Wednesday, December 14, 2016

PDF/A as a preferred, sustainable format for spreadsheets?

PDF/A as a preferred, sustainable format for spreadsheets?  Johan van der Knijff. johan's Blog. 9 Dec 2016.
     National Archives of the Netherlands published a report on preferred file formats, with an overview of their ‘preferred’ and ‘acceptable’ formats for 9 categories. The blog post concerns the ‘spreadsheet’ category for which it lists the following ‘preferred’ and ‘acceptable’ formats:
  • Preferred:  ODS, CSV, PDF/A     
  • Acceptable: XLS, XLSX
And the justification / explanation for using PDF:
PDF/A – PDF/A is a widely used open standard and a NEN/ISO standard (ISO:19005).
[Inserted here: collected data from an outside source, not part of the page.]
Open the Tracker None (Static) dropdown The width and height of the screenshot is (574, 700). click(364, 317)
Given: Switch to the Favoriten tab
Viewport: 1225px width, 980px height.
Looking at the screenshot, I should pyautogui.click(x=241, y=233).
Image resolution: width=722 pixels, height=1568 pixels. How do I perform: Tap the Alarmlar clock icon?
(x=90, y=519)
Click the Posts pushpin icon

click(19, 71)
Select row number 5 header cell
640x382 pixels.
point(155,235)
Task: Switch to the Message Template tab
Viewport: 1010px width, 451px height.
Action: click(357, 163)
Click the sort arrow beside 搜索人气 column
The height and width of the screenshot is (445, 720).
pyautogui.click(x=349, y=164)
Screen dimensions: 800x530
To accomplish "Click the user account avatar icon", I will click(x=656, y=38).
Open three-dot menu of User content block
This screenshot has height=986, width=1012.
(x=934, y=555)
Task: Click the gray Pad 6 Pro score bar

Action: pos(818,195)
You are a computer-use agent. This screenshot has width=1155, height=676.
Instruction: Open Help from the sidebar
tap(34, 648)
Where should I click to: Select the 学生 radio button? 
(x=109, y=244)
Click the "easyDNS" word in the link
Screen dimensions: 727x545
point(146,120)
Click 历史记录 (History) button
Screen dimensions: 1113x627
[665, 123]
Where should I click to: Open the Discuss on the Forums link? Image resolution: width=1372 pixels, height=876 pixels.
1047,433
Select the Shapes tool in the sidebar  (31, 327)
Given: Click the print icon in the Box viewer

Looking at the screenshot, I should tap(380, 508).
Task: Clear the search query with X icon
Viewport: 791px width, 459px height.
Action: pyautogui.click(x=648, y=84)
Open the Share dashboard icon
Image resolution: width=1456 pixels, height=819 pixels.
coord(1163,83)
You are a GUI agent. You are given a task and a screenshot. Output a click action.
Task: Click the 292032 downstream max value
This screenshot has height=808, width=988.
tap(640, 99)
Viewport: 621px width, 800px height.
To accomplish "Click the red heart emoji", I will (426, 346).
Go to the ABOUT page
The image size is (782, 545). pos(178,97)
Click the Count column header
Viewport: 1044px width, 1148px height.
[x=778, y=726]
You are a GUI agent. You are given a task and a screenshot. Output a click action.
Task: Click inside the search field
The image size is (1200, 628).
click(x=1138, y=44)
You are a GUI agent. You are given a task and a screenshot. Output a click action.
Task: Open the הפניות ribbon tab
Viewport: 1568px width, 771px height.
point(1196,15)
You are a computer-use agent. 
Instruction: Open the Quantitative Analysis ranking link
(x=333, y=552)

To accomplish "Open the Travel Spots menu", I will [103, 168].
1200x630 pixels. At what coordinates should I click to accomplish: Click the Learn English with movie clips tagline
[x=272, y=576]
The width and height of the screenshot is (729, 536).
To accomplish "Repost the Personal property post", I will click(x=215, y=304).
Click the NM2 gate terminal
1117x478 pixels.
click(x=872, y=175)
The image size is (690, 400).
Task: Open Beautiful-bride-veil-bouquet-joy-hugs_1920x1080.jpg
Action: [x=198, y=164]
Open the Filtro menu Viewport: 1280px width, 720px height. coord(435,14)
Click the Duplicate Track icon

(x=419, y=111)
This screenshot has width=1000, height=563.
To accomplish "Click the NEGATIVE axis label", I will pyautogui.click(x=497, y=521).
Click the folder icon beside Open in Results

PDF/A-1 and PDF/A-2 are part of the ‘act or explain’ list. Note: some (interactive) functionality will not be available after conversion to PDF/A. If this functionality is deemed essential, this will be a reason for not choosing PDF/A
There are some problems of the choice of PDF/A and its justification.
  • Displayed precision not equal to stored precision
  • Loss of precision after exporting to PDF/A
    • Also loss of precision after exporting to CSV
    • Use of cell formatting to display more precise data is possible but less than ideal,
  • Interactive content
  • Reading PDF/A spreadsheets: This may be difficult without knowing the intended users, the target software, the context, or how the user intends to use the spreadsheet. 
The justification states that some interactive functionality "will not be available after conversion to PDF/A. If this functionality is deemed essential, this will be a reason for not choosing PDF/A." However, deciding what functionality is ‘essential’ depends on the context and intended user base. In addition, interactive aspect may imply that "any spreadsheets that do not take any interaction with a user can be safely converted to PDF/A. But it may also be better to make a distinction between ‘static’ and ‘dynamic’ spreadsheets.

There may be situations where PDF/A is a good or maybe the best, but choosing a preferred format should "take into account the purpose for which a spreadsheet was created, its content, its intended use and the intended (future) user(s)."


Thorsted said...

We chose not to use PDF/A as a preferred migration of spreadsheets because of two factors.
PDF's need a media size which will clip content
PDF's won't maintain any formulas or other advanced cell formatting.

Pepijn Lucker (National Archives of The Netherlands) said...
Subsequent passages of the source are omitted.